5.4 KiB
email_to_xml
Version History
2025-01-03: Initial release
TODO
- Implement OAUTH2 authentication for GMail / Office365 / etc.
- Optionally support multiple CSV formats per client
What is it?
A relatively simple script designed to grab emailed CSV data from a mailbox, and convert it to validated clean XML for import into another system.
How does it work?
The getmail.py script is designed to poll an IMAP mailbox when run.
It will find any emails with attachments, marking them as read, and saving the attachment to the 'attachments' directory for later processing.
Attachments are output named with the current date-time, and a semi-random uid based on the file hash in order to prevent namespace collisions.
Attachments are expected to be CSV format, but can be in various field orders, though a header row is required.
No file locking is used, however files are written to a temporary directory first, flushed, and renamed upon completion, as renaming is an atomic operation at an OS level.
Attachments will not be created if they have an identical hash to a previously downloaded attachment. This is designed to prevent scenarios where the same file has been accidentally sent multiple times. Note that this identification is done based on file content, and the name of the file is irrelevant.
Once an attachment is saved, we look up the mapping of fields in the attachment for input, using a custom mapping based on the domain of the email address of the sender. Different companies may use differing CSV formats, but we work on the assumption that the XML will need to be the same and based on a well defined DTD.
After mapping and conversion to XML, the file is validated against the DTD and written to the xml directory for consumption by the target software.
Logging is fairly primitive and done to a log file in the same directory as the script. This could be upgraded to syslog-style logging if required.
This is set up for simple IMAP SSL authentication using TLS with implied STARTTLS. If manual STARTTLS is required, the MailBox method will need to be altered to MailBoxTls. If Outlook or Gmail or similar are used, it will be necessary to implement OAUTH2.

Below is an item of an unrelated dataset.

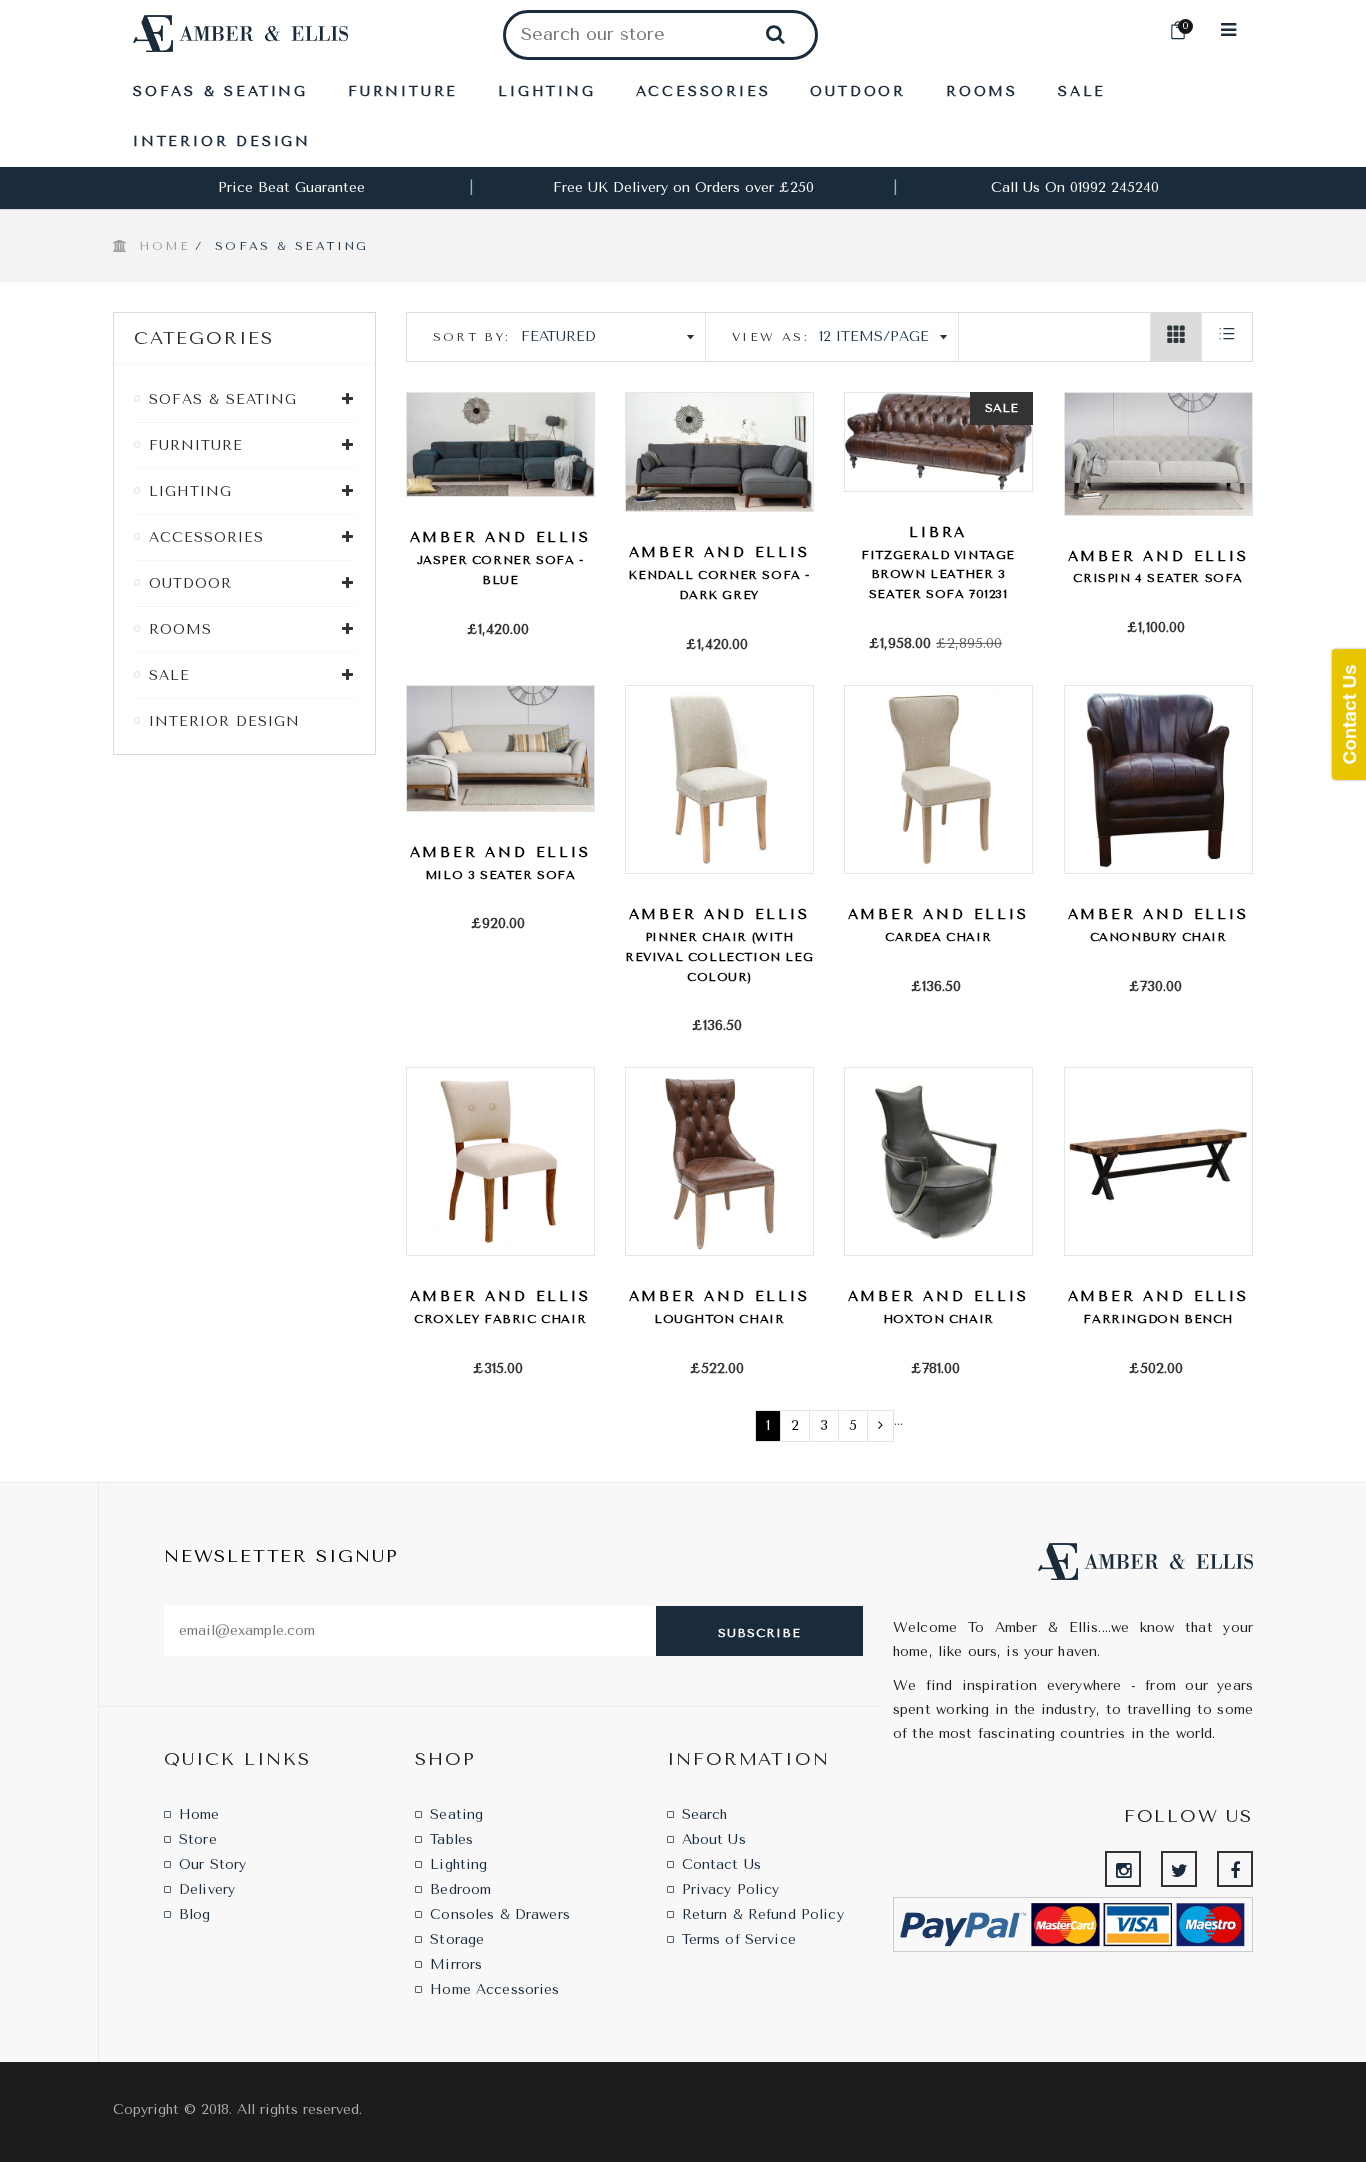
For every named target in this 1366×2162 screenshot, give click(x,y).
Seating (456, 1814)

Authentication and other user configuration is configured in a .env file as described below.
How is it configured?
Here is an example .env file:
MBOX_USER = 'testmail'
MBOX_PASS = 'supersecretpassword'
MAIL_HOST = 'imap.some.server.com'
MAIL_PORT = 993
DTD = 'items.dtd'
Note that the DTD file should be provided as a name only but is expected to be
found in the xml subdirectory.
When run for the first time (or more precisely, when the first attachment is downloaded) a saved_hashes.json file will be created in this script's directory. This file should be backed up if the attachment history is important as it is this file which prevents duplicate attachments being downloaded and processed.
The script also expects to find a column_mapping.json file in it's directory containing CSV columns to XML fields. Unused columns in a CSV can simply be left out and they will be ignored. The title of each json object in this file should match the domain of the sender of the email containing the CSV attachment. The "default" object will be used if no specific match is found.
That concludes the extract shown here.